**TEXT**
□ □ □ □

Return of the golden coffee dream in Mt Kenya region

 Thiriku Coffee Factory

Mr Cyrus Karoki Waiganjo, chairman of the Thiriku Coffee Factory in Nyeri County, during the interview on July 19. The factory signed a five-year agreement with a Netherlands multinational that guarantees a price of Sh100 per kilo. 

Photo credit: Dennis Onsongo | Nation Media Group

Mr Joshua Wambugu stares down the rotting wooden benches covered with moulds of termite and rusty wire mesh tops.

The rows of dilapidated structures go downhill on the 10-acre farm with overgrown vegetation and a collapsing timber warehouse.

On the far corner at the bottom of the sloppy landscape by a dried stream is an iron sheet roofed structure housing a rusty machine.

When it used to roar to life, this coffee pulping machine would process hundreds of thousands of tonnes of cherry, lining the pockets of farmers who tended to the crop that was popular as the black gold of Mt Kenya. But it’s been years since the sound of the oily gears has been heard here at Rui Ruiru coffee factory in Mathira, Nyeri.

For a factory that once processed over 500,000kgs, production plummeted to a paltry 3,000kgs as disillusioned farmers abandoned the crop because of poor pay and mismanagement of cooperative societies.

But now farmers are beginning to celebrate emerging evidence of the return of the golden coffee dream that reigned in the 1970s.

□ □ □ □

**RECORD LIST**
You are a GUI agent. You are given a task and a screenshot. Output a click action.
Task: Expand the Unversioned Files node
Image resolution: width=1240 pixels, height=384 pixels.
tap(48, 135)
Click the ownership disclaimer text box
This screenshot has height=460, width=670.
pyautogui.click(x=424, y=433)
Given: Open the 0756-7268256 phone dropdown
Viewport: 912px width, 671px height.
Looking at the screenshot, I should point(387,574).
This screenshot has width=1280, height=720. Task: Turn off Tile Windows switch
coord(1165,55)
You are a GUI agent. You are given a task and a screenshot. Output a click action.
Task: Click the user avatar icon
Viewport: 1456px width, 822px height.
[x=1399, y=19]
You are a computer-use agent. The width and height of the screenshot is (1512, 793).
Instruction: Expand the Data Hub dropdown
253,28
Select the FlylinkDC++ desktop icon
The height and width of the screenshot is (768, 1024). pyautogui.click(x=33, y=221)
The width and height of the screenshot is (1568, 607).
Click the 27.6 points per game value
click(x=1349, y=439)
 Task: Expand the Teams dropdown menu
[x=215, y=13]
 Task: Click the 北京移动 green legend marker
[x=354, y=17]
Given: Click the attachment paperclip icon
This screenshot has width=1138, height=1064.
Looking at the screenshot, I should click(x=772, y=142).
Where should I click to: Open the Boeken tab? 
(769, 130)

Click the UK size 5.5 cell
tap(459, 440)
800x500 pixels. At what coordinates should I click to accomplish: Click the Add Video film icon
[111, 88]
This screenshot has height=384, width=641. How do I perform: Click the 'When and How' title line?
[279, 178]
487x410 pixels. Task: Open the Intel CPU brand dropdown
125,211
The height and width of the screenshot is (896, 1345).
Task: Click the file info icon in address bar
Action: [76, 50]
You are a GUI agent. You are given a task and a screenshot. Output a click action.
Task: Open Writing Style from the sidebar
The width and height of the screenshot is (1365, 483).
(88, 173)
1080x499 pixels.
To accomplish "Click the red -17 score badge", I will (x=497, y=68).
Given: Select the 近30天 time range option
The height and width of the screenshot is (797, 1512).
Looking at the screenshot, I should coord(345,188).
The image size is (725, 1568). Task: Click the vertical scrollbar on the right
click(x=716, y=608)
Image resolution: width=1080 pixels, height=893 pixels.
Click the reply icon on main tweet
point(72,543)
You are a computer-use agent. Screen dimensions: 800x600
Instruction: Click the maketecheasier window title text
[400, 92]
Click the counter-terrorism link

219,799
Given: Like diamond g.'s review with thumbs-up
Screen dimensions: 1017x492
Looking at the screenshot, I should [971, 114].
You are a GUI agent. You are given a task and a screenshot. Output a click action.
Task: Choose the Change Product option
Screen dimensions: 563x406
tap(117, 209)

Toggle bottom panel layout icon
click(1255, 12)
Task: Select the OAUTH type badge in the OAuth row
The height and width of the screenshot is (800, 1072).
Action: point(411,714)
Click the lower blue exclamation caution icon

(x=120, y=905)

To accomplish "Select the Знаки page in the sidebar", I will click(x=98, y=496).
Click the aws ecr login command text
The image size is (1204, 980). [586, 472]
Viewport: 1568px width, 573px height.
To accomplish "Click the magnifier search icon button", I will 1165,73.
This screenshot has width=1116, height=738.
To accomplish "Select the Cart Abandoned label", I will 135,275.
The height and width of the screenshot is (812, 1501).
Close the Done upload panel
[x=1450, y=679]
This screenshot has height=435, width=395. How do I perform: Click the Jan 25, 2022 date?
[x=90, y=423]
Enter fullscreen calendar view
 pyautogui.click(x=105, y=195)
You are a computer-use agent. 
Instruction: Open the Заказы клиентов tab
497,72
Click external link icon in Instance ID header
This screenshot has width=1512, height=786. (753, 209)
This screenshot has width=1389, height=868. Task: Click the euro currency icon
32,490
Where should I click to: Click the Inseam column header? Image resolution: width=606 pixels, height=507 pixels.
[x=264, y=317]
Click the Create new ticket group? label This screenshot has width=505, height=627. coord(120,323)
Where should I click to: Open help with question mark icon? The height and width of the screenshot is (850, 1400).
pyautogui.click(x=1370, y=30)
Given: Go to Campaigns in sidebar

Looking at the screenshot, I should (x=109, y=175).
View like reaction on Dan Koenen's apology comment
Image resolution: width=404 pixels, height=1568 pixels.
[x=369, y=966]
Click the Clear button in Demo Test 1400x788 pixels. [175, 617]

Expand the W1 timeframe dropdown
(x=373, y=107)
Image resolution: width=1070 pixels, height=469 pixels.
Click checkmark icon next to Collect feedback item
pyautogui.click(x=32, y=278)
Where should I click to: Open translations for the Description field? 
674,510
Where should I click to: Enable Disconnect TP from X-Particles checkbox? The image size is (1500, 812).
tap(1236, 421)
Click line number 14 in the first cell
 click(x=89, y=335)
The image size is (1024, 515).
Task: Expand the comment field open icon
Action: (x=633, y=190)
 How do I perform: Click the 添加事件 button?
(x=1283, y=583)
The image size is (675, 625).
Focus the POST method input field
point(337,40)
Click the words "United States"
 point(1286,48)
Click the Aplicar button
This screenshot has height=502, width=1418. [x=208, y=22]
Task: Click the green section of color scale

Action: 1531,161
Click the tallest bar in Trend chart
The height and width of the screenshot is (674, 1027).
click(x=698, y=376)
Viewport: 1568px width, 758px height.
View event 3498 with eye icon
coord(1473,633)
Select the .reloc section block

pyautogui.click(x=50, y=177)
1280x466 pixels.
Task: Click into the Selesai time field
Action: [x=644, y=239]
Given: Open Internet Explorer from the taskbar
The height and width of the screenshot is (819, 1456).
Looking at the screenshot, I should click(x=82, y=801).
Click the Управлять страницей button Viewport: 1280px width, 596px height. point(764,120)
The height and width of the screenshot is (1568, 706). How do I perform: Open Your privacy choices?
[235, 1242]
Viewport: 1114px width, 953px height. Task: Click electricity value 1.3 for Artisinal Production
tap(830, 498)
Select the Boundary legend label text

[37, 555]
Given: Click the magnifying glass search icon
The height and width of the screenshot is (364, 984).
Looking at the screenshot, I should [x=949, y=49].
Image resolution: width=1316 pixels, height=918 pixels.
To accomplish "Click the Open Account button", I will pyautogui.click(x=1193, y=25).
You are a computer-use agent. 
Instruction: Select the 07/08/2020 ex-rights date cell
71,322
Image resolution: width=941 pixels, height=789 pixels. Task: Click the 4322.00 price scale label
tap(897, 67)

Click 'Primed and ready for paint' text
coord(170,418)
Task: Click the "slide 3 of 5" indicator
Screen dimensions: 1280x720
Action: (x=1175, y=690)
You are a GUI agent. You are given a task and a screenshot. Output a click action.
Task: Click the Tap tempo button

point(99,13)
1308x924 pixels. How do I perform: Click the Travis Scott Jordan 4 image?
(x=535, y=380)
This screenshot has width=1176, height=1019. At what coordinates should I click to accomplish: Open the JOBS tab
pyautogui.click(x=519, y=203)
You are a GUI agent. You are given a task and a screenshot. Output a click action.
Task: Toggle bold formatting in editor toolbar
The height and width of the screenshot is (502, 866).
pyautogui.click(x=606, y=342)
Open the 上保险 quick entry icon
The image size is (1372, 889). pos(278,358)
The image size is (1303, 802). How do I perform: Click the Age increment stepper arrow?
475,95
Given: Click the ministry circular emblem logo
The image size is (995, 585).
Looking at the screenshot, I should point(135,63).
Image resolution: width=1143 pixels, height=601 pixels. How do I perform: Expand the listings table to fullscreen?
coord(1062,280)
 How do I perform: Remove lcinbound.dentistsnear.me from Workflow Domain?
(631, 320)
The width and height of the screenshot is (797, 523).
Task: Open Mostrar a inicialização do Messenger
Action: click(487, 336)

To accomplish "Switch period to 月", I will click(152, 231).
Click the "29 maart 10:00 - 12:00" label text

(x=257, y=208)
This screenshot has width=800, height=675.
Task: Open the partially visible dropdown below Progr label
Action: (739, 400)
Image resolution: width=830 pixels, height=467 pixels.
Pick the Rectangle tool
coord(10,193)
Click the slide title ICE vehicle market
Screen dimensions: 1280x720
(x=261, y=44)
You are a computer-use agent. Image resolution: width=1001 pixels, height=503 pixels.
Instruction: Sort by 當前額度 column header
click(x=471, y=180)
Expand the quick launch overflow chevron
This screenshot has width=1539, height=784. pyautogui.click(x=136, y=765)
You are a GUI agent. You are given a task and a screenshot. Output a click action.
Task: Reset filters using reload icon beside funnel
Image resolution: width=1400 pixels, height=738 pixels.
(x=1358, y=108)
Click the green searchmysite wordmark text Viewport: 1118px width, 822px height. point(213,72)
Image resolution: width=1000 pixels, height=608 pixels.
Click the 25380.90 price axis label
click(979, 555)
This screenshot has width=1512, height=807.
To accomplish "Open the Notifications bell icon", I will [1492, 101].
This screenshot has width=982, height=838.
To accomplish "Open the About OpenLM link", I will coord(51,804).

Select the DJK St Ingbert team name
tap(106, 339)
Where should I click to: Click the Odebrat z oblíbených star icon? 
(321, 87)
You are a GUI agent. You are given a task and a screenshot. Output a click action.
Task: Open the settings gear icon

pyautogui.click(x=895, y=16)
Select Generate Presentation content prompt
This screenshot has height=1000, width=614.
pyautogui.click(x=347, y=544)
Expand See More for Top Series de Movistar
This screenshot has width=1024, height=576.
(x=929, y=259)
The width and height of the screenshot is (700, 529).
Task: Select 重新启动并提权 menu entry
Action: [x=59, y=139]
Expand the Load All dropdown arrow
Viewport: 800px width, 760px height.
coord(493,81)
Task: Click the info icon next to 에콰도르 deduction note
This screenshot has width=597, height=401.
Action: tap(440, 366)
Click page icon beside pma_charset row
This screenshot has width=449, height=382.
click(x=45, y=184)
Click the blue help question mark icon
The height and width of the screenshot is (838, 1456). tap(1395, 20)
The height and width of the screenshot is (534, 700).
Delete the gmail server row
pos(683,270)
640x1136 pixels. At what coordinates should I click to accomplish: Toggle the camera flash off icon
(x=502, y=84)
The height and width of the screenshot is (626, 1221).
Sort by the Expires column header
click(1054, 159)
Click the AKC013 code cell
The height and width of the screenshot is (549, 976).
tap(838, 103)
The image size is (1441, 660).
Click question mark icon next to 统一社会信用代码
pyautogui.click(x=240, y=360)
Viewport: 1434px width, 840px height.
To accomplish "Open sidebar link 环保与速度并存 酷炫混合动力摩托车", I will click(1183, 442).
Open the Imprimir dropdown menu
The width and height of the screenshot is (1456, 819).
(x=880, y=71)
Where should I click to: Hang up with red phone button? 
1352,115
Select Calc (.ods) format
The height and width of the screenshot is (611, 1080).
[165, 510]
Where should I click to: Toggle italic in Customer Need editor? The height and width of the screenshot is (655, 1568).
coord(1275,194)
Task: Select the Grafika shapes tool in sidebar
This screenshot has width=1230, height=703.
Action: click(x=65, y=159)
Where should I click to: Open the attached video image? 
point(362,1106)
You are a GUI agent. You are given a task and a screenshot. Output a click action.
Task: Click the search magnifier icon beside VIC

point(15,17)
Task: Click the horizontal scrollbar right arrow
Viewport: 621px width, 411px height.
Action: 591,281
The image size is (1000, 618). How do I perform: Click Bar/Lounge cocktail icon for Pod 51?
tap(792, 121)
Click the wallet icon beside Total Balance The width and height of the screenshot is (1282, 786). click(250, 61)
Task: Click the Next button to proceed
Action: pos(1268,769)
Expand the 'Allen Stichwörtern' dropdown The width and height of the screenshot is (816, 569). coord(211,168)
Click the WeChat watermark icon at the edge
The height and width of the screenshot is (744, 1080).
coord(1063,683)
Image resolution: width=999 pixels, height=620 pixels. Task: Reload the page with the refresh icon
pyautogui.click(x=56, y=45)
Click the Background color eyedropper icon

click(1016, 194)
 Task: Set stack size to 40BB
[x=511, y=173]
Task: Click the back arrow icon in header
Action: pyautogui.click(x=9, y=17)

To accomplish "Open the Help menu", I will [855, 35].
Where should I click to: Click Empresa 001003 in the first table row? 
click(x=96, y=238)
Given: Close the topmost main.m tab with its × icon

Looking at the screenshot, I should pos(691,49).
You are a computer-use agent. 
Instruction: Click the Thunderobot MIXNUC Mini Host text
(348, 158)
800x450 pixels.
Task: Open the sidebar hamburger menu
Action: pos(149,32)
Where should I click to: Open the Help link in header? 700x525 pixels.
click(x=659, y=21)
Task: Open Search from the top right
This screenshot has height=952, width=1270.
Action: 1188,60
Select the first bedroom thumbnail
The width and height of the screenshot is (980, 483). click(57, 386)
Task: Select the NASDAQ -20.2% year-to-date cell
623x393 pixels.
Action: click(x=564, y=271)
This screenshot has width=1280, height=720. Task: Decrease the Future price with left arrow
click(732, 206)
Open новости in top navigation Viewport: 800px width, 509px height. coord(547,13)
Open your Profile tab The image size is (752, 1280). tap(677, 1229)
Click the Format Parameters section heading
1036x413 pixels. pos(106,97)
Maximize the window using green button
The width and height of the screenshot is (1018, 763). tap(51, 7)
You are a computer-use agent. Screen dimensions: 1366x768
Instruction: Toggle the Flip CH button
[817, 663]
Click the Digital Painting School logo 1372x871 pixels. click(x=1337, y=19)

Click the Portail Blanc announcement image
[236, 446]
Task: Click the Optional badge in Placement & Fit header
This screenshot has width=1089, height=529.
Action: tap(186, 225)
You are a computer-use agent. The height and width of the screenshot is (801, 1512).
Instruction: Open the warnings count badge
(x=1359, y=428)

□ □ □ □

**PROBLEMS AND TASKS**
A: In the article about coffee in the Mt Kenya region, what price per kilo does Thiriku Coffee Factory's five-year agreement with a Netherlands multinational guarantee?
B: Extend the article about coffee in the Mt Kenya region from its final sentence.

**EXERCISE ANSWERS**
A: Sh100 per kilo.

B:
That was when many wealthy men in Murang’a aged over 60 years recounted that they were educated through coffee proceeds.

Thanks to a raft of sectoral reforms, the glitter of the sector and the sparkle of the shilling are slowly but surely creeping back to the happiness of farmers.

Autonomous units

Rui Ruiru was once part of the 36-factory strong Mathira farmers’ co-operative society that was allied to the giant Nyeri district co-operative union.

However, corruption that robbed farmers triggered the unrest that occasioned a split in 1996, which saw factories breakaway as autonomous units during a period of violent clashes and deaths.

Rui Ruiru then joined forces with four others — Hiriga, Kabiruini, Kiamariga and Kaheraini — to make up Mathira North cooperative society, with a membership of 5,000.

But poor pay of Sh12 per kilo in 2018 again angered farmers and Rui Ruiru broke away from this union leading to violent clashes yet again.

Under new management, and a deal from 2020 to sell coffee to Crowd Farm Africa, the factory has negotiated better prices that have risen progressively to Sh65 per kilo, Sh75 per kilo to Sh85 per kilo this year, of which Sh5 per kilo goes towards running the factory.

The money is wired directly to farmers by the buyer either through M-Pesa or bank transfers and as a result the factory has steadily improved production from 3,000kgs in 2020 to 68,000kgs (2021) and with 75,000 kgs by this month, it is on course to hit the 100,000kg target by February next year. “The revival is on course and farmers who had fled are returning,” says Mr Wambugu, in his late 70s and secretary of the factory, pointing to two newly installed green houses to dry the natural coffee — the black dried berry — as pulping is yet to begin.

Direct marketing

“Things are looking up once again,” remarks a farmer Kame Muriuki, 60, carrying a small sack of the produce. “I had lost faith in coffee farming. I recall once in 1989 when I had expected Sh7.40 per kilo only to be paid Sh2.40 per kilo.”

The management has also struck a deal with new KPCU to advance farmers pay at a rate of Sh20 per kilo at three per cent interest.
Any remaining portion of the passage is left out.